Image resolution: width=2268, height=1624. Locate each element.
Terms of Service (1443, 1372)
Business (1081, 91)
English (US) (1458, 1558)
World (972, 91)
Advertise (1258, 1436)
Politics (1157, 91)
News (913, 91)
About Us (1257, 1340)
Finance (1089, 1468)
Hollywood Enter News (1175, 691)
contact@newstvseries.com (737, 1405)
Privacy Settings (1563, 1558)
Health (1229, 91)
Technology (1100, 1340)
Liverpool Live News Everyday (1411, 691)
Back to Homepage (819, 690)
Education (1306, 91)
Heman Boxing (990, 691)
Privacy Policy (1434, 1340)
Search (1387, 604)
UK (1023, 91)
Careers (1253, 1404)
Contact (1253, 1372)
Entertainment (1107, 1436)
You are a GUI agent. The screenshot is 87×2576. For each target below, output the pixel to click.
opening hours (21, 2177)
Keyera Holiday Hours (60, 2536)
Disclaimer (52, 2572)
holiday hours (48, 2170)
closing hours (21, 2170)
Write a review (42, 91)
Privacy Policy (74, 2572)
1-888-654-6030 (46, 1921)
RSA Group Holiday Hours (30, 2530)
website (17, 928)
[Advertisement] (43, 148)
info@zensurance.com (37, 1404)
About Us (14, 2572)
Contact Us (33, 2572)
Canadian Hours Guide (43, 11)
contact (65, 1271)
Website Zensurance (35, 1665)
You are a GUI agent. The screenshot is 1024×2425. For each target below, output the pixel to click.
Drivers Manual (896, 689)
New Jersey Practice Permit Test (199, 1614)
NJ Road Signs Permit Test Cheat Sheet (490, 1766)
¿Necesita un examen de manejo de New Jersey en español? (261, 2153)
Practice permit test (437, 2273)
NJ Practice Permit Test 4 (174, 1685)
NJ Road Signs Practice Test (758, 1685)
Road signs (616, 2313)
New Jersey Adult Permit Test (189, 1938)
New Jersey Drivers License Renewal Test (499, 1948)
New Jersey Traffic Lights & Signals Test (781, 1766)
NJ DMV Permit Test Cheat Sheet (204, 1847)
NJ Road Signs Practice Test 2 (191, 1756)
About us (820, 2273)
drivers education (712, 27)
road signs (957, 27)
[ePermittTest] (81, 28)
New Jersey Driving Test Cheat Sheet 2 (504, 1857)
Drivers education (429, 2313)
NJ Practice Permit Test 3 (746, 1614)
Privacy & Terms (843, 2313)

▶ Problem
The records above need to be written out once more, exactly.

▶ Output for this exercise
Image resolution: width=2268, height=1624. Locate each element.
Terms of Service (1443, 1372)
Business (1081, 91)
English (US) (1458, 1558)
World (972, 91)
Advertise (1258, 1436)
Politics (1157, 91)
News (913, 91)
About Us (1257, 1340)
Finance (1089, 1468)
Hollywood Enter News (1175, 691)
contact@newstvseries.com (737, 1405)
Privacy Settings (1563, 1558)
Health (1229, 91)
Technology (1100, 1340)
Liverpool Live News Everyday (1411, 691)
Back to Homepage (819, 690)
Education (1306, 91)
Heman Boxing (990, 691)
Privacy Policy (1434, 1340)
Search (1387, 604)
UK (1023, 91)
Careers (1253, 1404)
Contact (1253, 1372)
Entertainment (1107, 1436)
You are a GUI agent. The screenshot is 87×2576. For each target below, output the pixel to click.
opening hours (21, 2177)
Keyera Holiday Hours (60, 2536)
Disclaimer (52, 2572)
holiday hours (48, 2170)
closing hours (21, 2170)
Write a review (42, 91)
Privacy Policy (74, 2572)
1-888-654-6030 (46, 1921)
RSA Group Holiday Hours (30, 2530)
website (17, 928)
[Advertisement] (43, 148)
info@zensurance.com (37, 1404)
About Us (14, 2572)
Contact Us (33, 2572)
Canadian Hours Guide (43, 11)
contact (65, 1271)
Website Zensurance (35, 1665)
You are a GUI agent. The screenshot is 1024×2425. For each target below, output the pixel to click.
Drivers Manual (896, 689)
New Jersey Practice Permit Test (199, 1614)
NJ Road Signs Permit Test Cheat Sheet (490, 1766)
¿Necesita un examen de manejo de New Jersey en español? (261, 2153)
Practice permit test (437, 2273)
NJ Practice Permit Test 4 (174, 1685)
NJ Road Signs Practice Test (758, 1685)
Road signs (616, 2313)
New Jersey Adult Permit Test (189, 1938)
New Jersey Drivers License Renewal Test (499, 1948)
New Jersey Traffic Lights & Signals Test (781, 1766)
NJ DMV Permit Test Cheat Sheet (204, 1847)
NJ Road Signs Practice Test 2 (191, 1756)
About us (820, 2273)
drivers education (712, 27)
road signs (957, 27)
[ePermittTest] (81, 28)
New Jersey Driving Test Cheat Sheet 2 (504, 1857)
Drivers education (429, 2313)
NJ Practice Permit Test 3 (746, 1614)
Privacy & Terms (843, 2313)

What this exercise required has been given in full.